--- Record set Enclosed Below ---
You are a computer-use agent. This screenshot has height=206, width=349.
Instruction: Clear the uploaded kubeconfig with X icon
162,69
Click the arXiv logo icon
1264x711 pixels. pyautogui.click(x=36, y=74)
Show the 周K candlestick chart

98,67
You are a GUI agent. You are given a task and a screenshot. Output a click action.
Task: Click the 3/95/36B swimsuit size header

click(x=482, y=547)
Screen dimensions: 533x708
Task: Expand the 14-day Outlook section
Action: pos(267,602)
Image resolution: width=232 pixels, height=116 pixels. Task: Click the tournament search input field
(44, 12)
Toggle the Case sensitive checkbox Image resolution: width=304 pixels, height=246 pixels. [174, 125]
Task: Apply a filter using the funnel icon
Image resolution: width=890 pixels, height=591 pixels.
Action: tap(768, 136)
--- End of Enclosed Record set ---
__Instructions for the task__: Scan the records above for lines with the word "screenshot". Then report how many there are, as a bare number.

__Response to this task__: 2